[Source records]
════════
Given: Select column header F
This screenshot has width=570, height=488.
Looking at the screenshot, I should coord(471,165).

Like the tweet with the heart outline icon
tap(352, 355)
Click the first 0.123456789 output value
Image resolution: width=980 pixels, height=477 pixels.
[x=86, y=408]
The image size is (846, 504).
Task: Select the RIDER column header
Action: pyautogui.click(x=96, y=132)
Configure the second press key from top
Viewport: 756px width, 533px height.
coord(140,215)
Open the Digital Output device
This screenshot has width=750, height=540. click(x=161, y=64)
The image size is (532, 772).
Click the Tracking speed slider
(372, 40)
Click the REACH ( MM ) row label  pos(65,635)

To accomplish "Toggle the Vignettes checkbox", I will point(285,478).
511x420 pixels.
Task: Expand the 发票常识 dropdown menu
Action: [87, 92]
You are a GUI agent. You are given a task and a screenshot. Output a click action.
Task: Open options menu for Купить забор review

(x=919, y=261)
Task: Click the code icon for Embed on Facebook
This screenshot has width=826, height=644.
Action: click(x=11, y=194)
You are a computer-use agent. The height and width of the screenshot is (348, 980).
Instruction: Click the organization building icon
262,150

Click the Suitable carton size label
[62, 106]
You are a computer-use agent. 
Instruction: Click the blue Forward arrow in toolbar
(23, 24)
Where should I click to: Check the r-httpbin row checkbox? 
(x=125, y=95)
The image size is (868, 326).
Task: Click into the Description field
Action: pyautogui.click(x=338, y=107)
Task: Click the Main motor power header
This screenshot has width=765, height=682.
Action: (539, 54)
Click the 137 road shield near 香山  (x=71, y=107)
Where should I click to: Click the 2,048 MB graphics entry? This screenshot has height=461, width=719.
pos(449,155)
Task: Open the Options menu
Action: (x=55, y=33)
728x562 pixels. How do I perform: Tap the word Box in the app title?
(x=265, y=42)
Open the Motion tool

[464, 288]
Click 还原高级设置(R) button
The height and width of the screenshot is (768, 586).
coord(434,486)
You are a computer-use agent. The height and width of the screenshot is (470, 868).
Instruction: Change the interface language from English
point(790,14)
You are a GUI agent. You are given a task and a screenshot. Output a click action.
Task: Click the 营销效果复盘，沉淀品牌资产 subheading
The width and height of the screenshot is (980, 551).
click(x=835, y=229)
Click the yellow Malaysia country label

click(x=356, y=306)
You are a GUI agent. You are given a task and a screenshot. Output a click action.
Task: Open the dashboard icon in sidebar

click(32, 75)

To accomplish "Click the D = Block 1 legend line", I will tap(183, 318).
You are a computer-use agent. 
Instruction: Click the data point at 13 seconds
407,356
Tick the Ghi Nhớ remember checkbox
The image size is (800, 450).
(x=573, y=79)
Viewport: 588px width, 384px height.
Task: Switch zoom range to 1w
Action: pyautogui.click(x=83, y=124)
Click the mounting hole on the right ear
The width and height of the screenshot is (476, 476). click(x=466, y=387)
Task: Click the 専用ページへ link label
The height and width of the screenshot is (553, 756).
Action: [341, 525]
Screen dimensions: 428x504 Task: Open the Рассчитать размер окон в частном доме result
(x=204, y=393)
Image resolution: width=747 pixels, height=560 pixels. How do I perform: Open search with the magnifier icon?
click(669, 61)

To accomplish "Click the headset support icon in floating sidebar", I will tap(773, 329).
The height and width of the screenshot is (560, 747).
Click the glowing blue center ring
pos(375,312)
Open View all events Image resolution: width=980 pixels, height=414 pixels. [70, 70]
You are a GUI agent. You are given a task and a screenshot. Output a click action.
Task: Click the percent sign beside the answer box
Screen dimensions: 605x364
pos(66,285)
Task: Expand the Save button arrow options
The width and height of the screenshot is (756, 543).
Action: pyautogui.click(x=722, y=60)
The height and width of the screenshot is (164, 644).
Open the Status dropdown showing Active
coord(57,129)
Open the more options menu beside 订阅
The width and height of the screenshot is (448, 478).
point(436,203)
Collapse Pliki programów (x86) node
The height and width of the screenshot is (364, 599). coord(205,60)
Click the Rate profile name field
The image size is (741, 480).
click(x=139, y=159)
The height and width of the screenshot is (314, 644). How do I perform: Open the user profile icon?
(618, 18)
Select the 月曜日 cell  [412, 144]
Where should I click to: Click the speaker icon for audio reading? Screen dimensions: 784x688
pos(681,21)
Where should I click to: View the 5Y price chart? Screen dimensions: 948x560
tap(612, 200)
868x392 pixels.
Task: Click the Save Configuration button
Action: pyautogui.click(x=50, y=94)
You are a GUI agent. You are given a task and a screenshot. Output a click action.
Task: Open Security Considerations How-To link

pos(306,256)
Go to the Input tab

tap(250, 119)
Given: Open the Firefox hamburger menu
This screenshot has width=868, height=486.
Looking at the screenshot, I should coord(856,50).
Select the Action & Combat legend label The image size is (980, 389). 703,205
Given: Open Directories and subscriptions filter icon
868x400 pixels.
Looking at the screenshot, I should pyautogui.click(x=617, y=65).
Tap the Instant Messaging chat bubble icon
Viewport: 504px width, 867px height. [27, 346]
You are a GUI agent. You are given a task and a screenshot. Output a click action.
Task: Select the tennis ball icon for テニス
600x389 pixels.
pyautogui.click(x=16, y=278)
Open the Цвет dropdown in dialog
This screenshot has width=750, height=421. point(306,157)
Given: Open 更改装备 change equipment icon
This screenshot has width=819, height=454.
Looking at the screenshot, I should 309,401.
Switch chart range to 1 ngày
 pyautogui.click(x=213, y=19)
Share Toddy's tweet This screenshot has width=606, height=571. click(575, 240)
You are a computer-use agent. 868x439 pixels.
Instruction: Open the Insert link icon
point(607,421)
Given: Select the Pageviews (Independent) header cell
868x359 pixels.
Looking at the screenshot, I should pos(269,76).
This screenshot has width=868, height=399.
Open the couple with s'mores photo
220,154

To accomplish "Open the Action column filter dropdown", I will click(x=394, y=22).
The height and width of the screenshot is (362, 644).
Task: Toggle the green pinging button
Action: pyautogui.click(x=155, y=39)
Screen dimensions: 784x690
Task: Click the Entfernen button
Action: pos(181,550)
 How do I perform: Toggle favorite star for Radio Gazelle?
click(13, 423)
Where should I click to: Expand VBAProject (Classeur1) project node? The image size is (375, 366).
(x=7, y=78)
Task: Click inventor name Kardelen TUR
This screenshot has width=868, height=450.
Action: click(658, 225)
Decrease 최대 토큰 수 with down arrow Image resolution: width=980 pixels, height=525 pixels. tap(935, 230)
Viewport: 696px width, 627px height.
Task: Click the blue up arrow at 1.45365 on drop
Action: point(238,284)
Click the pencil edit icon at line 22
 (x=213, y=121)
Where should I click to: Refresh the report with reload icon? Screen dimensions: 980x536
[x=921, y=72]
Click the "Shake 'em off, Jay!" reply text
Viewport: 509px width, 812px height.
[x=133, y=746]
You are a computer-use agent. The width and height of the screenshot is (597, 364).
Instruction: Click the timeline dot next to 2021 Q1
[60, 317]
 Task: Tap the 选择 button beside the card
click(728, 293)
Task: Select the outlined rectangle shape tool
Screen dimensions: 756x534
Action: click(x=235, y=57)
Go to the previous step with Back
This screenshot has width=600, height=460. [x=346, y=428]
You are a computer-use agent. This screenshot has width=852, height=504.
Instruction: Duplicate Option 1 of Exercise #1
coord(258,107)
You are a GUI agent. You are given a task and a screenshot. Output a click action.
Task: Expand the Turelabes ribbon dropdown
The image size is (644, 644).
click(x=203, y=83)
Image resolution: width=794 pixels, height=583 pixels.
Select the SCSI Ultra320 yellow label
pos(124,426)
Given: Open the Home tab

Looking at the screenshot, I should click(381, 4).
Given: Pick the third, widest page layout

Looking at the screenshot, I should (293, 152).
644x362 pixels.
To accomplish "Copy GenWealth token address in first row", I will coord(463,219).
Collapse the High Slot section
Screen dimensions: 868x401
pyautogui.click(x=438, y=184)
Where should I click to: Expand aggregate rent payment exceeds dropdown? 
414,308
════════
DIRECTIONS: Your answer must be the lines from the one containing "The image size is (644, 644)." through the last line of the entries, copied exactly, with no other lines.

WRITTEN RESPONSE:
The image size is (644, 644).
click(x=203, y=83)
Image resolution: width=794 pixels, height=583 pixels.
Select the SCSI Ultra320 yellow label
pos(124,426)
Given: Open the Home tab

Looking at the screenshot, I should click(381, 4).
Given: Pick the third, widest page layout

Looking at the screenshot, I should (293, 152).
644x362 pixels.
To accomplish "Copy GenWealth token address in first row", I will coord(463,219).
Collapse the High Slot section
Screen dimensions: 868x401
pyautogui.click(x=438, y=184)
Where should I click to: Expand aggregate rent payment exceeds dropdown? 
414,308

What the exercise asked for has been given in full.